PageFetcher¶

class scraper_toolkit.components.PageFetcher.PageFetcher(domain: str)[source]¶

Fetch URLs and return web pages’ HTML as strings.

Parameters:	domain – Prefix to be added to scraped URLs missing the domain.

static get_full_url(domain: str, suffix: str) → str[source]¶

Return a complete URL given a domain and suffix, even if the provided suffix is the complete URL.

Parameters:	domain – The domain of the target page URL. suffix – The URL of the target page, with or without the domain prefix.
Returns:	The complete URL.

get_html(url: str = None) → str[source]¶

Fetch the page HTML from the given URL.

Parameters:	url – URL of target page.
Returns:	HTML as a string.

get_links_from_page(target_url: str = None) → Iterable[str][source]¶

Return a list of every href URL found from target_url.

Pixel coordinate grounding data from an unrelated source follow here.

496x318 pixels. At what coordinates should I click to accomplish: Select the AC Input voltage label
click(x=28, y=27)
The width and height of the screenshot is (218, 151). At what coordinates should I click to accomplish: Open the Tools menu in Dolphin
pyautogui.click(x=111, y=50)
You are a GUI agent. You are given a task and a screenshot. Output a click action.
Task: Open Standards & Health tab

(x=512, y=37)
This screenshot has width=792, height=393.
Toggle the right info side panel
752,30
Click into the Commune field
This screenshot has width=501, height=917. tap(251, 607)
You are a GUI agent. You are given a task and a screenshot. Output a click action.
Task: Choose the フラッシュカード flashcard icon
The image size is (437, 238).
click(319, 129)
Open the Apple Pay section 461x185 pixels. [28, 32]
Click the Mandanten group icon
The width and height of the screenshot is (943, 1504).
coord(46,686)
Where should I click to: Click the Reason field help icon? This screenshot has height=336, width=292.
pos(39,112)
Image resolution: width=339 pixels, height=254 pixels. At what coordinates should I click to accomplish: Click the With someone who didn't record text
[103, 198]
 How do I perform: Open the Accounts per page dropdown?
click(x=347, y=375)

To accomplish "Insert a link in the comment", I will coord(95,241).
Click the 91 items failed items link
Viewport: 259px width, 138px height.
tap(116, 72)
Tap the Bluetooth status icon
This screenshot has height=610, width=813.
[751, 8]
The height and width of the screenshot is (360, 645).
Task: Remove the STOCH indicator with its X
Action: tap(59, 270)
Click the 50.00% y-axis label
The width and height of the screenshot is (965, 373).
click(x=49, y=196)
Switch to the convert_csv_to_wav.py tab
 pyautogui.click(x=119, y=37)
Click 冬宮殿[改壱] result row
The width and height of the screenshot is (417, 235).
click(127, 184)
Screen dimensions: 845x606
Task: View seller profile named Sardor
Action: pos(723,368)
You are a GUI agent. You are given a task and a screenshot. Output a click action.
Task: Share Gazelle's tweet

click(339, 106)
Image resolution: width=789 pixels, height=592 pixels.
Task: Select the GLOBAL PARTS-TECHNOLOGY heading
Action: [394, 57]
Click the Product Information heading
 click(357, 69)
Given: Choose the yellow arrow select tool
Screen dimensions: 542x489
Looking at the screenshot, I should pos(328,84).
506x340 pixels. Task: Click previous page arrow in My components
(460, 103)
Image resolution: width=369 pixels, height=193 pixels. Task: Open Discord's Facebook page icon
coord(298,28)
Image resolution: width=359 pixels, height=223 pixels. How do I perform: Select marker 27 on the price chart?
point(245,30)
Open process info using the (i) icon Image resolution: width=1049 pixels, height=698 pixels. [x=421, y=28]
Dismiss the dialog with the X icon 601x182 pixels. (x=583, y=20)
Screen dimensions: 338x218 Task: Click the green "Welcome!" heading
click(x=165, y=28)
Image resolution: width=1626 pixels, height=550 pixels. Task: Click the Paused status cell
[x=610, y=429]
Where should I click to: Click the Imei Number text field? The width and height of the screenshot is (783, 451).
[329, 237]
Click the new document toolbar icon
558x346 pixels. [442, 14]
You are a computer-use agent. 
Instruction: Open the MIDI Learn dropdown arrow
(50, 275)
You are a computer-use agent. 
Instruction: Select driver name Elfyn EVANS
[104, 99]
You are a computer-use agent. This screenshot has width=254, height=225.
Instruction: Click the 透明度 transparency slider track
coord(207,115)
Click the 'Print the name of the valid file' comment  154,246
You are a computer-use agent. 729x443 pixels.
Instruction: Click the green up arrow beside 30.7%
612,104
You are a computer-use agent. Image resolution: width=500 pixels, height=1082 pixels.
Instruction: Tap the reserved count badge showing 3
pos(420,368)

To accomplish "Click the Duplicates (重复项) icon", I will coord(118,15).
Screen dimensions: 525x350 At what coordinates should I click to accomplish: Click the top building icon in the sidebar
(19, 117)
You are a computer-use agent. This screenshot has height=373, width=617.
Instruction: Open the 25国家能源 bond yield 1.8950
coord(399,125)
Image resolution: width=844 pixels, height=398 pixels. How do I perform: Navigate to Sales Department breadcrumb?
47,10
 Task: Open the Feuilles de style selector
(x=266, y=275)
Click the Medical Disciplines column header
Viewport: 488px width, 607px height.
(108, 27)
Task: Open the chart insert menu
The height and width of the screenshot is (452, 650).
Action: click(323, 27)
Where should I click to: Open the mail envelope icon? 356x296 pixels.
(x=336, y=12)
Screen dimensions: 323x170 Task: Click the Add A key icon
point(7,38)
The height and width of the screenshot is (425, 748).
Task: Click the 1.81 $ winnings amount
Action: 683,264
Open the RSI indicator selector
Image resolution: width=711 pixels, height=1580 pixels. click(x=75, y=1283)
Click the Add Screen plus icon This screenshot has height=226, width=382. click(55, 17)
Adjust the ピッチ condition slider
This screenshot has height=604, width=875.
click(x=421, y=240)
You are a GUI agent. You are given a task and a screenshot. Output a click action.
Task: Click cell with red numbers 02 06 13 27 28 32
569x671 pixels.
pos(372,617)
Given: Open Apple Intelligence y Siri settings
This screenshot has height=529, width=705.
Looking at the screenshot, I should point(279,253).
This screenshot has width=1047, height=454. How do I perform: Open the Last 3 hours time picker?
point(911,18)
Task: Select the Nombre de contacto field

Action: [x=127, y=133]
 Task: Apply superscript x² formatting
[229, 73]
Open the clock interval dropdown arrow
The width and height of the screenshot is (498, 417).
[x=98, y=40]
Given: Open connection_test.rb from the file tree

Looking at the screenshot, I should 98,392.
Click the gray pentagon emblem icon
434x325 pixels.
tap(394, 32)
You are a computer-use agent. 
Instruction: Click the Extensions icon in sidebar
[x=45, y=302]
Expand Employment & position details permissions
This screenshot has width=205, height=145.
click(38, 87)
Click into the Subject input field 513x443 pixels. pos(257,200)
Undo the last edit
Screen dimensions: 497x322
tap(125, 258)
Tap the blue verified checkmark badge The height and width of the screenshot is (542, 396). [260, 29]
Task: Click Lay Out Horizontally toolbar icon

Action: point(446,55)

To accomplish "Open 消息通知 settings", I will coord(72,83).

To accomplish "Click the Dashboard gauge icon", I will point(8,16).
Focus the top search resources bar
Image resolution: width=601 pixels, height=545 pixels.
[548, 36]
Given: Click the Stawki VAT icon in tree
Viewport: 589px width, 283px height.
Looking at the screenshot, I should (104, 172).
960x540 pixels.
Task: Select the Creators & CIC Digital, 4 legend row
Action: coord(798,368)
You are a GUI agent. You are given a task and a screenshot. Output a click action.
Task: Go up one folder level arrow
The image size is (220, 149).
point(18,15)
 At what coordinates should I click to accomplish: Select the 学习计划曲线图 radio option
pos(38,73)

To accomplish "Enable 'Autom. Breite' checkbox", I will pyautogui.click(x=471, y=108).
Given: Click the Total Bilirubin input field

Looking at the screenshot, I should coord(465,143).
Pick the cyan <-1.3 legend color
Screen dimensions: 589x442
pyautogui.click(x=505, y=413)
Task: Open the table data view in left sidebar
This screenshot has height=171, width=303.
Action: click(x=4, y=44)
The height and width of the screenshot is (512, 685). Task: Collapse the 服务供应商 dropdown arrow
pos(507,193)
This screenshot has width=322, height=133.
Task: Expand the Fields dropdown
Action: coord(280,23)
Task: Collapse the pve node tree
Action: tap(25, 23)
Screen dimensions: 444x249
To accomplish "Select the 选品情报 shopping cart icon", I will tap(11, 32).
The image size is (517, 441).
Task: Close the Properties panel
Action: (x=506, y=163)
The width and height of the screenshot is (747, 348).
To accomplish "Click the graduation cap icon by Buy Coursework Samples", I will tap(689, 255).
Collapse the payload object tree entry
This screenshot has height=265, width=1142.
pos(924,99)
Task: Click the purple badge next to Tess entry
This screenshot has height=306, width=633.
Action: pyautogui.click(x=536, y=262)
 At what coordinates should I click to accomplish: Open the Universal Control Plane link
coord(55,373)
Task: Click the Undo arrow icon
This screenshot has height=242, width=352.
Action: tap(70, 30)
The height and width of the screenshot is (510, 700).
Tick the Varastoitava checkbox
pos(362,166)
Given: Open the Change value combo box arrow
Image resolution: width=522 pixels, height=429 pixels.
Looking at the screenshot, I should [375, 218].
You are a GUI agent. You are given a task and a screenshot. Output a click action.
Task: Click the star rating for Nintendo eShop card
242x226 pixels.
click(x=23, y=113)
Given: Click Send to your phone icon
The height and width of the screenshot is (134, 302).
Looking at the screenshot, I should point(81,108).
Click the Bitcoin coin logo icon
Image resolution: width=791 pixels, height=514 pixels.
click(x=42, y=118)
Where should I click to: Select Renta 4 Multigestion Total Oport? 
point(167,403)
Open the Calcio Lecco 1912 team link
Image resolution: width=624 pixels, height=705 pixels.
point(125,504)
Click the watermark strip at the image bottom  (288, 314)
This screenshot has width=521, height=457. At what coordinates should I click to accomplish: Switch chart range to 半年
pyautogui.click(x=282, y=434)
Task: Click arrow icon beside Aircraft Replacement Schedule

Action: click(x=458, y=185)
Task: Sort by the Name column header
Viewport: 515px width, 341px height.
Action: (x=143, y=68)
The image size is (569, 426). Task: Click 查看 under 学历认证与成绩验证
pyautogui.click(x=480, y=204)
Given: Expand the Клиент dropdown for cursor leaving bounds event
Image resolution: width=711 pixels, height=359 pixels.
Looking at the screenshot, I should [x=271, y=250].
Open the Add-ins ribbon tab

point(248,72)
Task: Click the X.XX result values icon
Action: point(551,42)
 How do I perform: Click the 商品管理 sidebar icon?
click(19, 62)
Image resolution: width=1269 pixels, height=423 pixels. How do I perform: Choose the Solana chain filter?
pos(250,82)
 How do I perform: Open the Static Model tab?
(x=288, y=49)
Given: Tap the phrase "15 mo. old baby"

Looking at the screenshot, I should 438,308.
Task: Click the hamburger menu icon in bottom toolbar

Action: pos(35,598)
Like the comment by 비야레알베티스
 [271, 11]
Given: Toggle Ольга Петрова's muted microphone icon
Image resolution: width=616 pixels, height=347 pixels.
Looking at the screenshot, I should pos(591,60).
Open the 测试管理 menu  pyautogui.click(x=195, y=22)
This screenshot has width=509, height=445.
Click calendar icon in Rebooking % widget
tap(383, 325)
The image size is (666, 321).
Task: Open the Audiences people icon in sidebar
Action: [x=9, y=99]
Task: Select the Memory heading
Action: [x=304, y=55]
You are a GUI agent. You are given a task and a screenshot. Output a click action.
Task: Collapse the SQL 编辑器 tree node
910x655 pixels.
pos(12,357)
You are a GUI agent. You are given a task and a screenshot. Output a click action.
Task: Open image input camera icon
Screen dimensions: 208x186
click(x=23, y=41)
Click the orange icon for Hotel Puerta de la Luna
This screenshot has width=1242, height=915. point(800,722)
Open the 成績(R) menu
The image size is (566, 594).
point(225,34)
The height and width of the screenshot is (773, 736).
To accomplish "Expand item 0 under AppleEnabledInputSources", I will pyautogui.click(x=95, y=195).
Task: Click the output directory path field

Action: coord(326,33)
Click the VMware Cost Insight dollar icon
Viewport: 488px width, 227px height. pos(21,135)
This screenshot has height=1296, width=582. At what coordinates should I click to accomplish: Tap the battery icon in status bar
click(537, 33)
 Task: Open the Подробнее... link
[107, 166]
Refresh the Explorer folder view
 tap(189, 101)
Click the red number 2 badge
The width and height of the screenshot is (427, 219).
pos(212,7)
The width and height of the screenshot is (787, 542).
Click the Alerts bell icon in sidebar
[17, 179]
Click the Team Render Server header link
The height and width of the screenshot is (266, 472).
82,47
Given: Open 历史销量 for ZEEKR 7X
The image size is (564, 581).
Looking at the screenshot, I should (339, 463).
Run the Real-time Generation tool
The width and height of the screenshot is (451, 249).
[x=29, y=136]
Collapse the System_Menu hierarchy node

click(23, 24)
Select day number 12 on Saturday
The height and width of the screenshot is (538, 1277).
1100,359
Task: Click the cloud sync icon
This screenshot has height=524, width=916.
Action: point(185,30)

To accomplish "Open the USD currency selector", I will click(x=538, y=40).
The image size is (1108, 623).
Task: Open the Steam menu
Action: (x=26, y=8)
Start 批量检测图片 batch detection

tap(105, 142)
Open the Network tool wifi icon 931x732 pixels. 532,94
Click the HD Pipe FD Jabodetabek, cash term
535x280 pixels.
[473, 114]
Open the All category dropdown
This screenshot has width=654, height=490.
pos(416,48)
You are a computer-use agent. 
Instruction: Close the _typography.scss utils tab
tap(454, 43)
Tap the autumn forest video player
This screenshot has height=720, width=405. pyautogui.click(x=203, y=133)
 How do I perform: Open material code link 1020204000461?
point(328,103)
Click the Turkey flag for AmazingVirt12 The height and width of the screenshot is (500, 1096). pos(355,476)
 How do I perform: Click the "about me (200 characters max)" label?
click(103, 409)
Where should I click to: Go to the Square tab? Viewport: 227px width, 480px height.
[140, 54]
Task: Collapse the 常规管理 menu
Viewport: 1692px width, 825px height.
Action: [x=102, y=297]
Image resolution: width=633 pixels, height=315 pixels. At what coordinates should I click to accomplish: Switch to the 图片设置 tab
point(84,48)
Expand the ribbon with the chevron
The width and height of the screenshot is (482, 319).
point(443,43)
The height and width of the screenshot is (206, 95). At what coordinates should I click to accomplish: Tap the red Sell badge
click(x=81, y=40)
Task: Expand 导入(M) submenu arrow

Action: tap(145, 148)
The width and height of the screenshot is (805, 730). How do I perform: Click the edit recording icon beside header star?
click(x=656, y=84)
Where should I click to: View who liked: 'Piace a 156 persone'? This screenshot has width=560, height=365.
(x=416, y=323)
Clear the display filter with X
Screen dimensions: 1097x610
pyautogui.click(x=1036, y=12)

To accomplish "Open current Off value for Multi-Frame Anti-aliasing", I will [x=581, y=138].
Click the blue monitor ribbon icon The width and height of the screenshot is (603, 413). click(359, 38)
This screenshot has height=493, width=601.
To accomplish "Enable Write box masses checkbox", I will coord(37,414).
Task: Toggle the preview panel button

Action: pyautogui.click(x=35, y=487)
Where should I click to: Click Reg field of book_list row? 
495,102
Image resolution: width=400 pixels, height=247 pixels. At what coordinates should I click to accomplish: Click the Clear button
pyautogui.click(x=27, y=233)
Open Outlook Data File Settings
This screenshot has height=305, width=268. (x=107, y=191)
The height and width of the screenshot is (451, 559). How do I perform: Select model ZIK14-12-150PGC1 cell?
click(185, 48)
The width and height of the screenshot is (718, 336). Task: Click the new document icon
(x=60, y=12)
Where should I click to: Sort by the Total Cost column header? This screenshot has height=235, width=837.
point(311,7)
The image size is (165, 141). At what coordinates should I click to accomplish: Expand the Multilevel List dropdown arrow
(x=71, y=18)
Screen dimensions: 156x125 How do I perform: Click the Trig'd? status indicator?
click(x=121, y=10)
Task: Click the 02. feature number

Parameters:	target_url – URL of page to search for href links.
Returns:	List of every discovered href link on the page.

static select_elements_from_html(html: str, selector: str)[source]¶

Return a list of HTML elements from the given html that match the provided CSS selector.

Parameters:	html – HTML of the page to parse. selector – CSS selector for target elements.
Returns:	List of HTML elements matching the CSS selector.

select_links_from_page(selector: str, target_url: str = None) → Iterable[str][source]¶

Yield the HTML of all pages linked on the target_url located by the given CSS selector.

Parameters:	selector – CSS selector for elements containing href attribute target_url – URL to search for links. If none is provided, the domain URL will be used.
Returns:	Generator for HTML as strings, fetched from the selected links.